Auch das Gedicht vom Tantenmörder aus der Feder von Frank Wedekind ist in Wolfs Buch „Bayerische Literaturgeschichte“ zu finden. Von den Tagen der Agilolfinger im 8. Jahrhundert bis zu dem Sprachvirtuosen Gerhard Polt reicht das Spektrum der dargebotenen und erläuterten Texte.

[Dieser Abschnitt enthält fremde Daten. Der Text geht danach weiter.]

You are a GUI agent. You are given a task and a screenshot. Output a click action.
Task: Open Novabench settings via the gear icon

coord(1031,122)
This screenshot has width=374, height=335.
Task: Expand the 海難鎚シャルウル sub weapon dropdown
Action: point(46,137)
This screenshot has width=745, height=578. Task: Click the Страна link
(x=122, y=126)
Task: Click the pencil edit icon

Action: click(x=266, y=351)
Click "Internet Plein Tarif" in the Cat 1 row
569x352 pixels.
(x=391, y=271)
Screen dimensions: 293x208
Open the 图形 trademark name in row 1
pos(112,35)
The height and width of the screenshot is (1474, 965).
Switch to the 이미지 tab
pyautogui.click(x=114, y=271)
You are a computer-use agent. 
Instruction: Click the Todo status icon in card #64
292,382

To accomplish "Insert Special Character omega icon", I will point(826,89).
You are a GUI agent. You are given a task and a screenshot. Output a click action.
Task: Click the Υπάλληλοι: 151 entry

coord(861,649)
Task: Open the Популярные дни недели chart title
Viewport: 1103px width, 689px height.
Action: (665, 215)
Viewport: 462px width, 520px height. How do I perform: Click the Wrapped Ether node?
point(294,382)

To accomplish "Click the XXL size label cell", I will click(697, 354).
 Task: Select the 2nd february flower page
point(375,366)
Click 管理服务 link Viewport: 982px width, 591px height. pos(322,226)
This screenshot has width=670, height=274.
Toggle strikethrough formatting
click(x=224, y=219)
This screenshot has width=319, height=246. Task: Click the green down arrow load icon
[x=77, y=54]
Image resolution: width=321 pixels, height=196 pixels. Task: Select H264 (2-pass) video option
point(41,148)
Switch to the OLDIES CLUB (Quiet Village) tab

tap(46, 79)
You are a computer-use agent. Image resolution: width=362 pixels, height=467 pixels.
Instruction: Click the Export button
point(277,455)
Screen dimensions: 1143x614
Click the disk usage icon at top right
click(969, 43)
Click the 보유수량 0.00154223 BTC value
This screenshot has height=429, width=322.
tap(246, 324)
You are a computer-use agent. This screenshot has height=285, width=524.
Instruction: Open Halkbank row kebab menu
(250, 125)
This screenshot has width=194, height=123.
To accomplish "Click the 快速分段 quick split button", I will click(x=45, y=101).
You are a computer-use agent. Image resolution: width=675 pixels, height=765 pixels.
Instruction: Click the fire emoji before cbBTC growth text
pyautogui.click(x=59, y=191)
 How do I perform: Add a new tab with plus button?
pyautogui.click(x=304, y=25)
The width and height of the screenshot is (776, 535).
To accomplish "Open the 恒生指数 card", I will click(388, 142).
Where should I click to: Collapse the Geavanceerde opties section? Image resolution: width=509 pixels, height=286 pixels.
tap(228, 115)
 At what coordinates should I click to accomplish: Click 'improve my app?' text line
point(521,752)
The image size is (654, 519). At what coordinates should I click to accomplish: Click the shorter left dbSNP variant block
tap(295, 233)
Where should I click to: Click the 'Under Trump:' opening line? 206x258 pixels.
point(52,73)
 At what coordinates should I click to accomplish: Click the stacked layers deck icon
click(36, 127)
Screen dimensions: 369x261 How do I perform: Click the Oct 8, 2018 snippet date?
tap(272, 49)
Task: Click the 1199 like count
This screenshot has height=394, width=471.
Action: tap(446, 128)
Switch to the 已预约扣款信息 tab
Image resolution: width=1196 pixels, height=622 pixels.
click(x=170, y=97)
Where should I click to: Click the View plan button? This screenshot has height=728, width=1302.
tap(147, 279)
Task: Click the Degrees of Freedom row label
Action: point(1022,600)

1300 Jahre Geschichte der Literatur auf dem Gebiet des heutigen Bayern werden von Prof. Dr. Klaus Wolf knapp, kundig und anhand vieler Beispiele vorgestellt. Die gut organisierte Themenvielfalt umfasst religiöse Literatur und mittelalterliche Heldendichtung – zum Beispiel das Hildebrandslied – ebenso wie die Literatur im konfessionellen Zeitalter mit Autoren wie Hans Sachs und Konrad Peutinger oder etwa Werken zwischen Türkenmode und Aufklärung beispielsweise von Johann Emanuel Schikaneder, dem Librettisten von Mozarts Zauberflöte, und ebenso Schöpfungen der jüngeren Geschichte und Gegenwart von Autoren wie Felix Dahn bis hin zu Herbert Achternbusch und Django Asül.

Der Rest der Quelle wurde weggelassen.